Whilst it isn’t a new type of fabric, it has, until recently, been something of secret amongst sewers, with just a handful of manufacturers making this super soft and breathable fabric. This year however, it has exploded onto the scene with many of the top design houses producing their own ranges, including Riley Blake, Robert Kaufman and Michael Miller.
Double gauze originated in Japan where dressmakers were looking for a lightweight, breathable fabric to make clothes from, which would work well in hot weather. A single layer of gauze, like that used in bandages, was seen as the ideal weight for summer clothes and with a loose weave sewers recognised that the fabric would allow the air to flow around their skin, keeping them cool. The problem was that when used in a single layer it lacked any weight at all and so did not drape in a pleasing way, due to the loose weave it stretched out of shape easily and it was often very see through.
The solution was to weave two separate layers of gauze at the same time, weaving them together at regular intervals to create a single fabric. The resulting double gauze fabric is:
- still very lightweight, but has just enough weight to drape softly,
- very cool to wear, with the loose weave still allowing the air to circulate,
- very, very soft – with a touch me and cuddle me quality,
- a fabric which is no longer very see through.
The image below shows you a close up of the back of Michael Miller’s double gauze, you can see the criss cross pattern created by the weaving process. Depending on your fabric’s colour and pattern, this is more or less visible on the front side (it is never more than on the back). Once sewn into a blanket, garment or quilt, this criss cross pattern is not visible to the eye – the main image at the top of this post is the right side of the fabric below, if you look very closely you can make out the criss cross pattern, but you have to look very closely.
How Easy is it to Sew With Double Gauze?
Prepare it correctly and you can treat double gauze pretty much as regular cotton. The drape is looser so if you like very crisp corners when quilting then this won’t be the fabric for you, but with the right treatment and where appropriate interfacing, it can be used for any sewing project, dressmaking, quilting, even curtains and blinds!
Follow our top tips for sewing with double gauze below, and you will have no issues, and we are sure you will be delighted with the results – the look and feel!

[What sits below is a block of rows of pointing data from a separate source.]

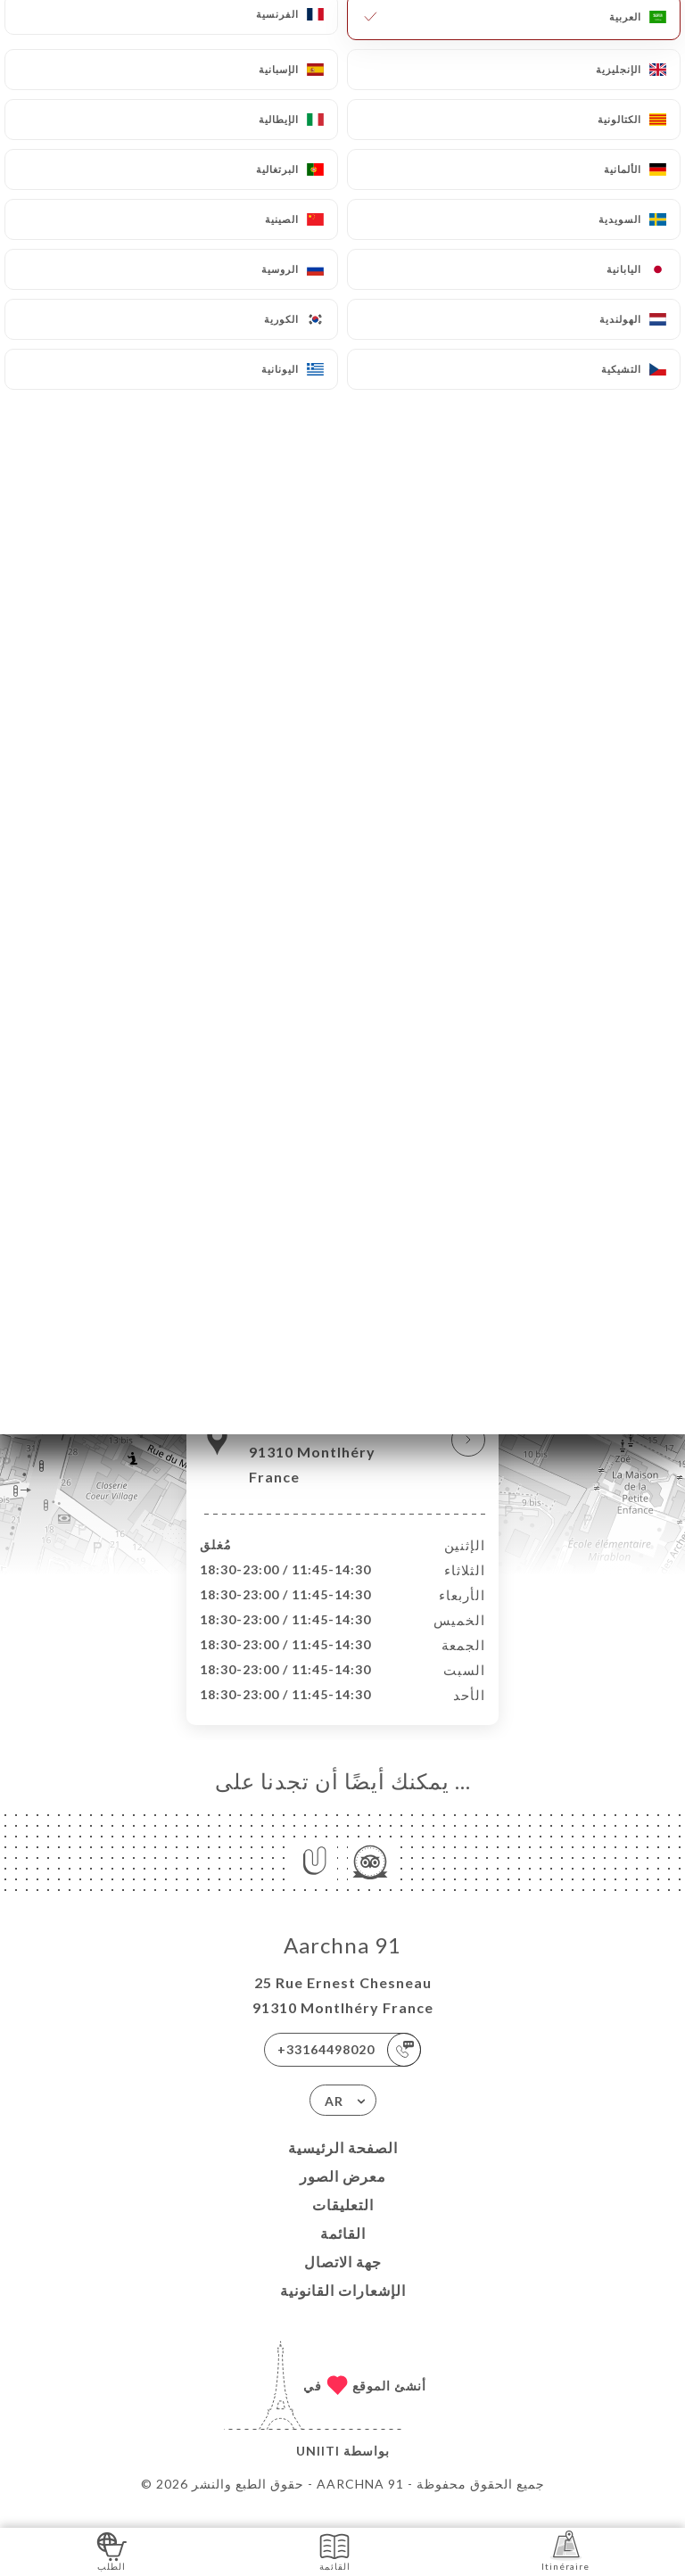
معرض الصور (343, 2194)
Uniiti (318, 2469)
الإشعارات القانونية (343, 2308)
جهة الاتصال (343, 2280)
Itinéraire (565, 2551)
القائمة (343, 2251)
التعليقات (343, 2223)
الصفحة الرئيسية (343, 2166)
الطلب (111, 2551)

- Don’t forget to prewash your fabrics, just as with regular cotton.
- If you are using interfacing iron the interfacing onto the fabric BEFORE tracing and cutting your pattern shapes. The loose weave of the fabric coupled with the action of ironing can lead to fabrics losing their shape, attaching the interfacing first will remove this possibility and instantly stabilize your fabric.

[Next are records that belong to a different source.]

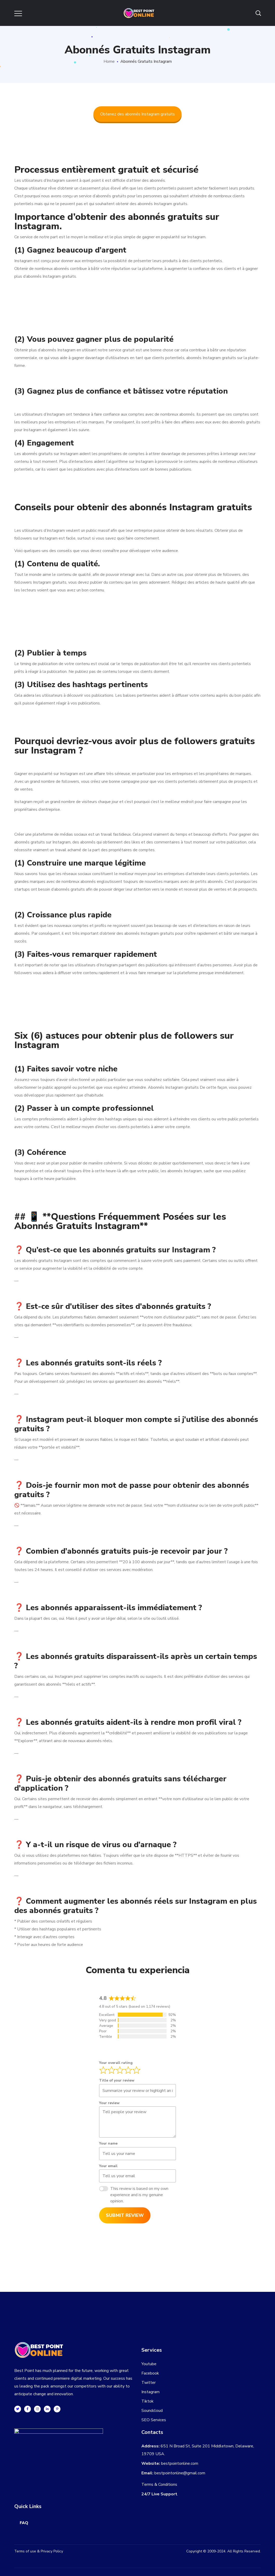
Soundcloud (152, 2410)
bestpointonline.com (179, 2463)
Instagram (150, 2392)
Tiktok (147, 2401)
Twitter (148, 2382)
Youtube (148, 2364)
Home (109, 61)
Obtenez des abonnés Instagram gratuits (137, 114)
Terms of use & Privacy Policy (38, 2551)
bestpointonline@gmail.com (179, 2473)
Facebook (150, 2373)
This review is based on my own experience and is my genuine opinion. (139, 2195)
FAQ (24, 2522)
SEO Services (153, 2420)
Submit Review (125, 2215)
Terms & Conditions (159, 2484)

- If you are not using interfacing, spray your fabrics with starch first, this will temporarily stiffen the fabrics, stopping them from stretching out of shape.
- Once you have cut your pattern pieces stay stitch everything! Until you have finished sewing your item the fabric will remain fragile and will easily pull out of shape. Running around the edges of your fabric pieces with a basting stitch close to the edge will stabilize the fabrics and almost completely eliminate this problem. Once I have stay stitched I start breathing again! From this point on I know it will be difficult to pull the fabrics out of shape.
- Do not iron your fabrics from left to right (before they are sewn together) as this will stretch the fabrics, instead press the fabrics, by lifting the iron up and down, moving across the fabric as you go.
- Don’t pull the fabrics through your sewing machine, just gently guide them, again avoiding stretching.
- Use a longer stitch length, size 3-3.5 is ideal, this will reduce the risk of stretching and if you have to unpick you will be less likely to stress the fabric.
- If you are dressmaking and some parts of the garment are going to have interfacing attached and some not (apart from just collars and cuffs), for example if the facing has interfacing attached, we recommend attaching interfacing to everything. We recently made a tank top with facing from the shoulders half way down the bust, when on, particularly in the evening, you could see the line between the interfaced section and parts without interfacing. If you are worried that adding the interfacing all over the fabric will take away all that is beautiful about double gauze, don’t be, the fabric remained super soft, like a second skin, and if anything the interfacing improved the overall finish.
- If you have large darts in your garment, cut them open and iron the dart’s seam allowance open, half on each side of the dart. We found that large darts, ironed in one direction, add enough weight to slightly pull the garment down and sag at the seam (we are being particularly picky, but this is so easy to avoid!).
I hope this list hasn’t scared you, as long as you follow these steps this fabric will come together as planned and we are sure you will be pleased with the results. If you have had your fingers burnt sewing with knits and are worried that you will get to the end of piece A only to find it no longer lines up with piece B, don’t be, double gauze is sooo much easier to work with than knits!